Prior to Tobin's rebuttal testimony, Blackwell informed Cahill of new evidence that came to light on Wednesday night. He said Dr. Andrew Baker, the Hennepin County Medical Examiner, contacted prosecutors to inform them of a blood gas test that was done on Floyd at the Hennepin County Medical Center on the night he died.

The result of the test, which required drawing blood from Floyd's wrist, showed a low level of carbon monoxide in his system.

Despite an objection from the defense, Cahill ruled that Blackwell could recall Tobin to the stand, but limited his testimony, saying, the late disclosure of the test results "prejudice the defense." He said Tobin would not be allowed to testify about lab results on the test.

Cahill said Tobin, however, could testify about carbon monoxide "if he sticks to the environmental factors and as a pulmonologist looking at the videos, for example, and seeing Mr. Floyd's location and not knowing whether the vehicle is even on or not, which the state brought out in cross-examination."

He also allowed Tobin to testify about oxygen saturation in Floyd's blood drawn on the day he died based on a test result that has already been submitted in the trial by the prosecution.

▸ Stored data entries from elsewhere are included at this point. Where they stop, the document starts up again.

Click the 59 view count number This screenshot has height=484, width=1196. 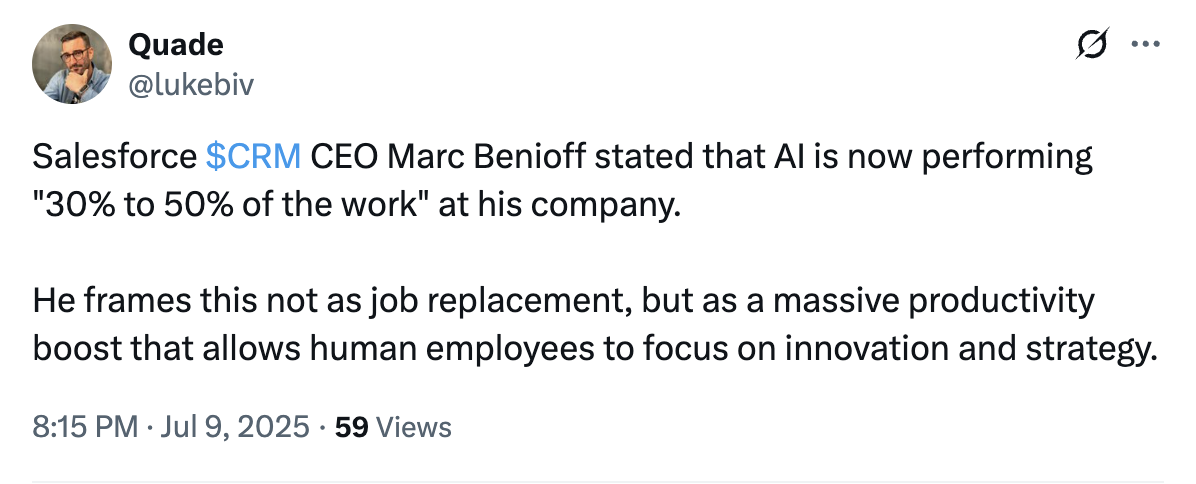click(x=352, y=427)
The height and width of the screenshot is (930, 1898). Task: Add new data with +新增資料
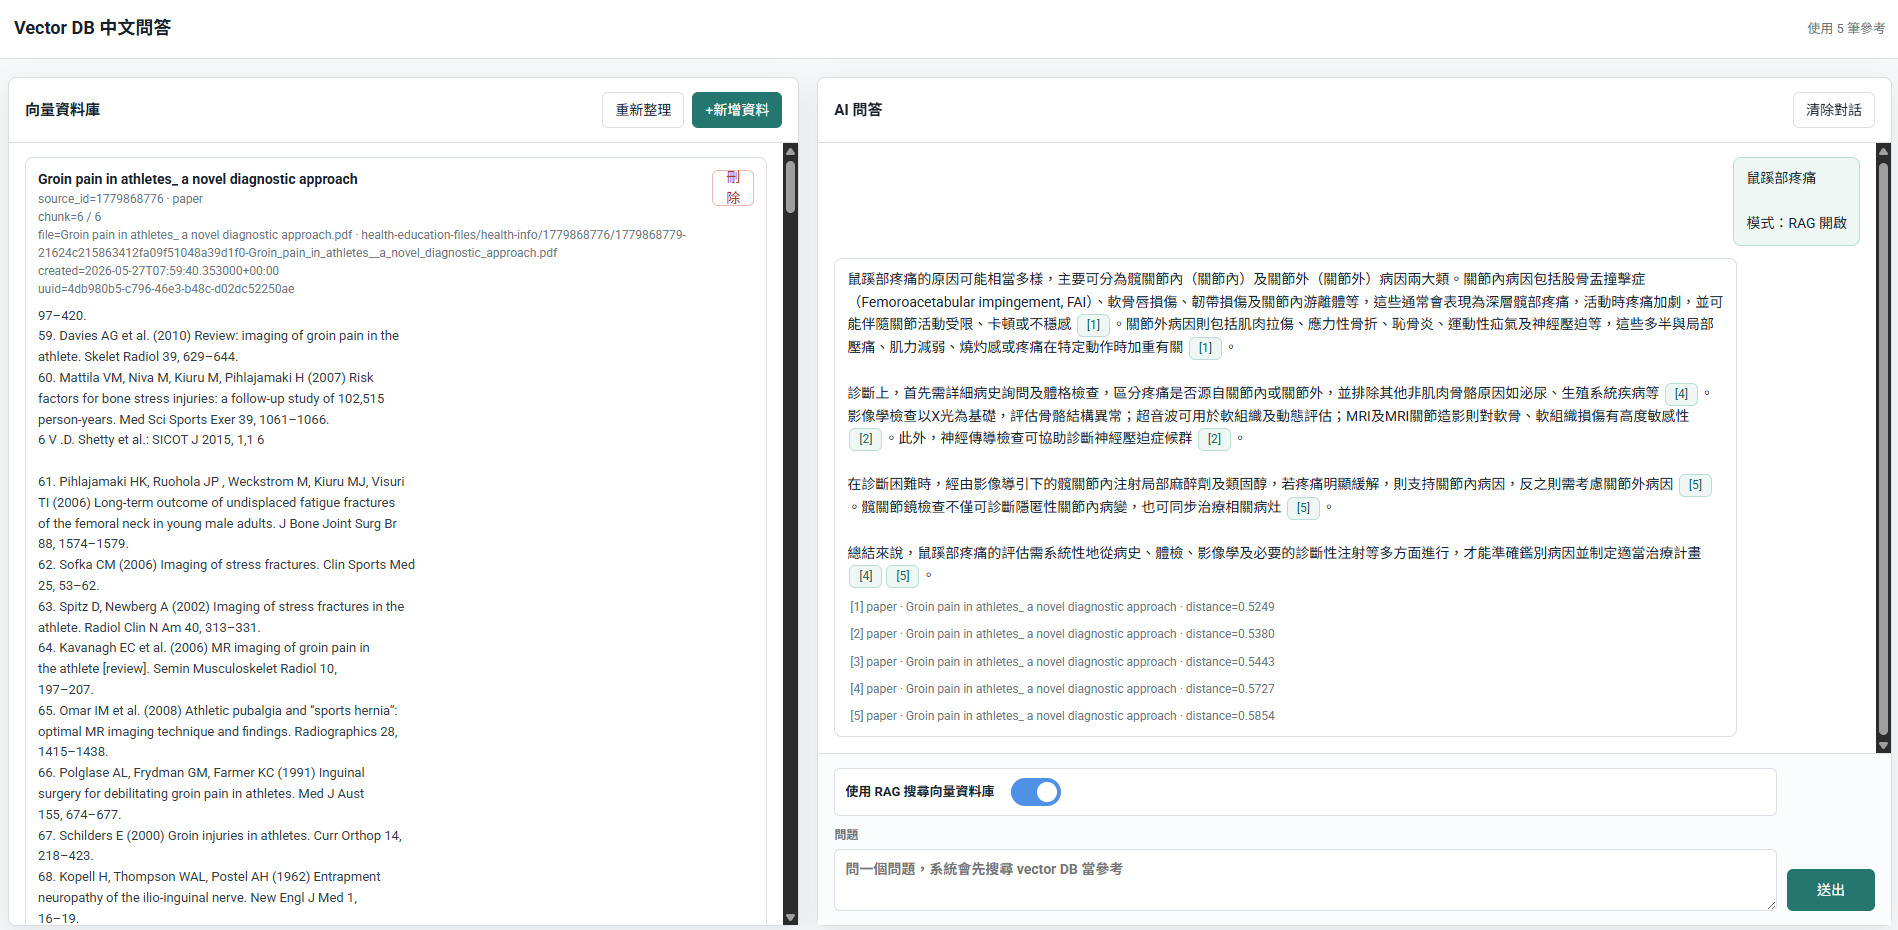click(x=737, y=110)
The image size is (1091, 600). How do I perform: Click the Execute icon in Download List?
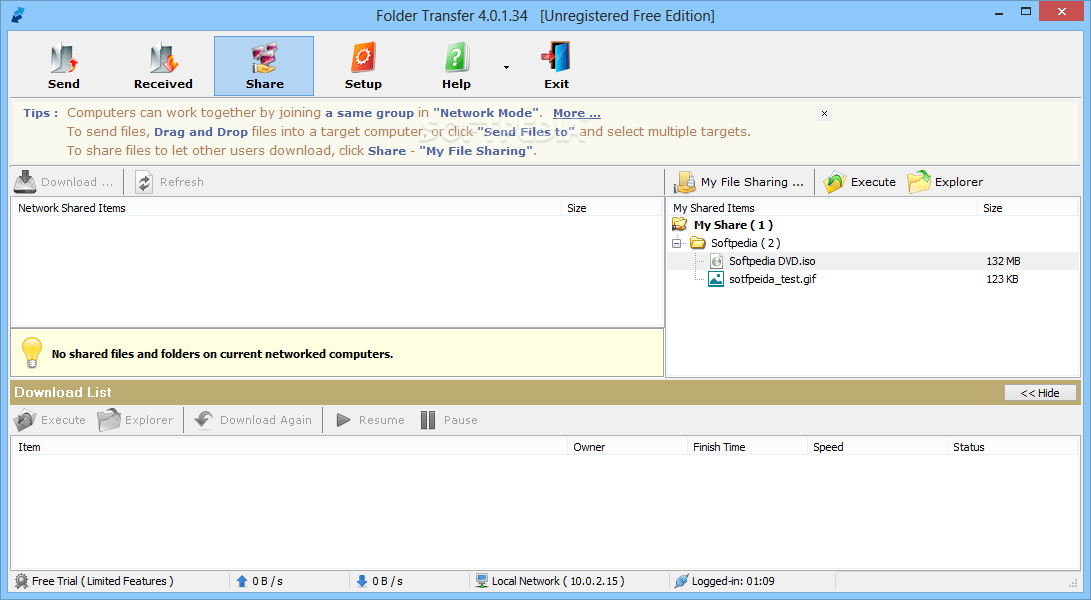pyautogui.click(x=48, y=419)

"But if he even hints there are test results the jury has not heard about, it’s gonna be a mistrial. Pure and simple," Cahill said. "This late disclosure is not the way we should be operating here."

With that, Blackwell recalled Tobin to the stand.

'It's simply wrong'

Tobin said the oxygen saturation in Floyd's blood measured 98%, saying the amount of carbon monoxide in his system could only be about 2%, which he said was low to normal.

Blackwell showed a graphic Fowler presented to the jury during his testimony, indicating that carboxyhemoglobin, the process of carbon monoxide combining with hemoglobin protein in the blood, could have increased 10% to 18%. He asked Tobin if Fowler's findings were reliable.

"No, I believe it is not reliable," Tobin said.

Blackwell asked, "So, in other words, as to the statement that his carboxyhemoglobin could have increased by 10% to 18%, in your view, that is not possible?"

Tobin replied, "It's simply wrong."

Blackwell also asked Tobin about research Fowler said he conducted on the potential that applying pressure on the back of Floyd's neck could have caused a narrowing in the hypopharynx of his throat, severely restricting his ability to breathe. Fowler testified that he had canvassed the literature and he could not find anything to support that.

Tobin testified last week that Floyd's hypopharynx opening likely narrowed from the normal size of a dime to the size of a straw. Tobin said on Thursday that there are "probably at least a dozen, maybe 20 studies" that look at whether the pressure on the neck narrows the hypopharynx.

Blackwell then informed Cahill that the prosecution had no further rebuttal witnesses, and Cahill informed the jury that "the evidence is now complete for this case" and that closing arguments will commence on Monday morning. He told jurors they will be sequestered during deliberations.

"I think the one thing that you need to know today as you leave is how much do I pack," Cahill told the jury. "If I were you I would plan for long and hope for short. Basically, it's up to the jury how long you deliberate, how long you need to come to a unanimous decision on any count. And so because that's entirely up to you whether it's an hour or a week, it's entirely within your province."